Given problem A>
In the forum thread, what price does the poster give for the wind blocker?
Given problem B>
Reproduce word for word the stretch of the forum thread from "I almost opted" through "match some mods.".

Text excerpt>

I almost opted for that Red/Beige combo but I live in Arizona where the temps run 118-degrees so the red wouldn't really hold up that well. Still, I do like the beige interior more than my black, despite that its harder to keep clean and to color match some mods.


----------



## gulmargha (Mar 12, 2013)

*should be getting this convertible soon*

http://imgur.com/moct5re








Rather excited, my first VW.


----------



## Chrisho (Dec 1, 2012)

gulmargha said:


> http://imgur.com/moct5re
> 
> 
> 
> ...


Need more pics! 

Sharp looking car! Is that a stick or auto?


----------



## gulmargha (Mar 12, 2013)

Chrisho said:


> Need more pics!
> 
> Sharp looking car! Is that a stick or auto?


Thanks! It's auto - I like DSG. It's been a tough decision between the 50s edition and this TDI beetle. Here's some pics of the cars I've been deciding between http://imgur.com/a/RxQzc


----------



## jervert (Dec 10, 2012)

:thumbup:


gulmargha said:


> http://imgur.com/moct5re
> 
> 
> 
> ...


----------



## VWNDAHS (Jun 20, 2002)

alchagio said:


> Tomorrow will be a week! TDI with sunroof... coming from a '07 Hybrid Camry


Hilariously my white 2.0T also replaced an '07 Camry Hybrid - worst car I've ever owned


----------



## Jedidub (Oct 6, 2010)

JDSnead said:


> In the garage:


Purty


----------



## gulmargha (Mar 12, 2013)

*In time for Spring*

http://imgur.com/a/Te5HZ


----------



## Chrisho (Dec 1, 2012)

gulmargha said:


> http://imgur.com/a/Te5HZ


 Nice. Two questions, how much did they charge for the wind blocker and did you get the DSG or stick?


----------



## gulmargha (Mar 12, 2013)

Chrisho said:


> Nice. Two questions, how much did they charge for the wind blocker and did you get the DSG or stick?


 It's DSG. The wind blocker was $500, I essentially got it for free though because VW gave me a $500 coupon for visiting them at the Auto Show.


----------



## Chrisho (Dec 1, 2012)

six speed TDI Sound/Nav


----------



## stainlineho (Aug 20, 2011)

Chrisho said:


> six speed TDI Sound/Nav


Freakin' 2nd pic is awesome, looks great in it. How do you like the shift throws? Thinking about a short shifter?


----------



## Chrisho (Dec 1, 2012)

stainlineho said:


> Freakin' 2nd pic is awesome, looks great in it. How do you like the shift throws? Thinking about a short shifter?


Getting used to it, seems longer than my 2010 Golf TDI was. I already stalled it twice, coming from that Mustang which would start in any gear means some unlearning.

Recorded data>
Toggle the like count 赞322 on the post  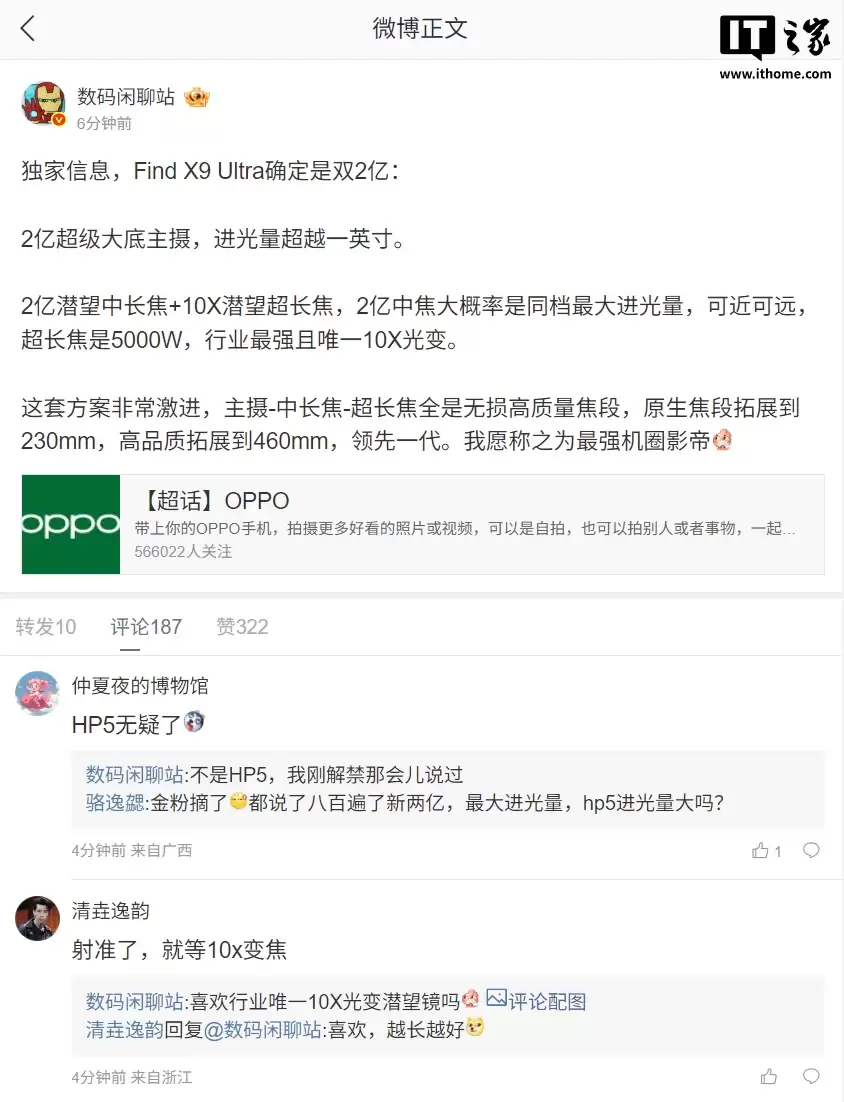241,626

Task solution A>
$500

Task solution B>
I almost opted for that Red/Beige combo but I live in Arizona where the temps run 118-degrees so the red wouldn't really hold up that well. Still, I do like the beige interior more than my black, despite that its harder to keep clean and to color match some mods.